38 - Bekal untuk Gibran.

2.3K 437 135
                                    

Apa salahnya sih menerima orang yang sudah ada? Kenapa harus sibuk mencari dia yang bahkan tak menginginkanmu?

***

A

IREL menatap kotak makan berisi nasi goreng buatannya sendiri. Selama tinggal bersama ibunya, ia di tuntut harus bisa memasak untuk dirinya, karena memang Nina yang kesehatannya sudah menurun. Hari ini, ia berusaha menyisakan waktu untuk membuat nasi goreng dengan telur mata sapi khusus untuk Gibran. Ia memang tak tahu apakah cowok itu akan menerima, tapi setidaknya sudah ada perjuangan yang ia keluarkan agar Gibran bisa memaafkannya.

"Pagi." Airel terkejut ketika Sean berjalan di sampingnya. Aroma manis namun maskulin menyeruak di hidung Airel, yang membuat cewek itu memang sangat mengenali ke khasan wangi Sean walaupun dari berjauh-jauh kilometer.

"Seperti biasa, wangi permen. Wangi lo memang khas banget, ya." ledek Airel lalu tersenyum.

Sean yang malah salah fokus pada tempat makan ungu muda yang Airel bawa pun bertanya. "Belum sarapan?"

"Oh ini?" Airel mengangkat kotak makannya. "Ini buat Gibran."

Sean yang mendengar itu sedikit terkejut, lalu dengan cepat ia menghentikan langkah Airel. "Jangan."

Airel menautkan alisnya, bingung. "Kenapa?"

"Gue.. gue belum sarapan.
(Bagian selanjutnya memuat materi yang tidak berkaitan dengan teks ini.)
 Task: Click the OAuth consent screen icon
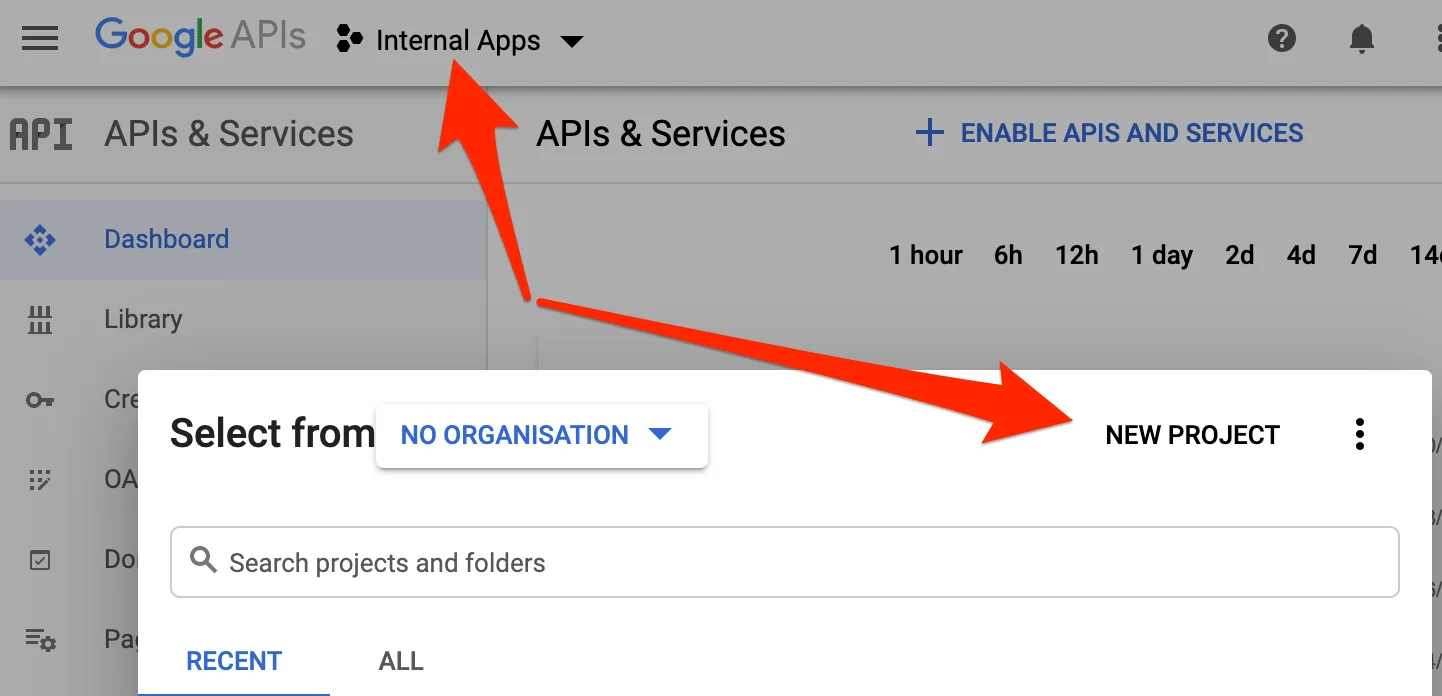[39, 479]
Buat gue aja." Sean dengan cepat menarik kotak makan itu, lalu memberikan senyum canggung kepada Airel.

"L-Loh? Tapi gue buatin itu khusus buat Gibran. Kalau lo mau, besok bisa gue buatin, ya." Airel mengambil alih tempat makan itu lagi, lalu melanjutkan langkahnya.

Sean yang tak menyerah segera mengejar cewek itu lagi, lalu menghadangnya. "Gibran udah sarapan."

Airel tertawa kecil. "Hapal banget ya? Lo yang ngasih dia sarapan tiap pagi?"

"Dia nggak bakal terima kotak makan lo." cerca Sean, mencari alasan lagi.

"Yan, kalau lo memang mau, besok gue buatin buat lo. Serius." Airel pun mendorong pelan tubuh Sean, lalu beranjak pergi mengarah ke kelas Gibran, meninggalkan Sean yang hanya bisa diam. Sepertinya Airel sudah jatuh terlalu dalam, cewek itu tanpa sadar sudah kehilangan Gibran yang dulu juga mencintainya karena ia yang terlalu lama menyadari perasaannya sendiri. Mengapa takdir harus membuatnya serumit itu?

Sebelum Airel masuk kedalam kelas Gibran, cewek itu berhenti dan menatap segerombolan anak Asgard tengah berkumpul di depan kelas. Dengan cepat, ia menghampiri, membuat mereka semua menoleh.

"Eh, Nyai. Kok lo disini?" Gavino menyambutnya lebih dulu.

"Gibran, makanan buat lo. Pasti lo belum sarapan, kan?"

Gibran menatap kotak makan yang di sodorkan itu, tapi tak mengambilnya. "Gue udah sarapan. Buat lo aja."

"Kalau gitu buat makan siang. Lo bisa makan ini pas istirahat."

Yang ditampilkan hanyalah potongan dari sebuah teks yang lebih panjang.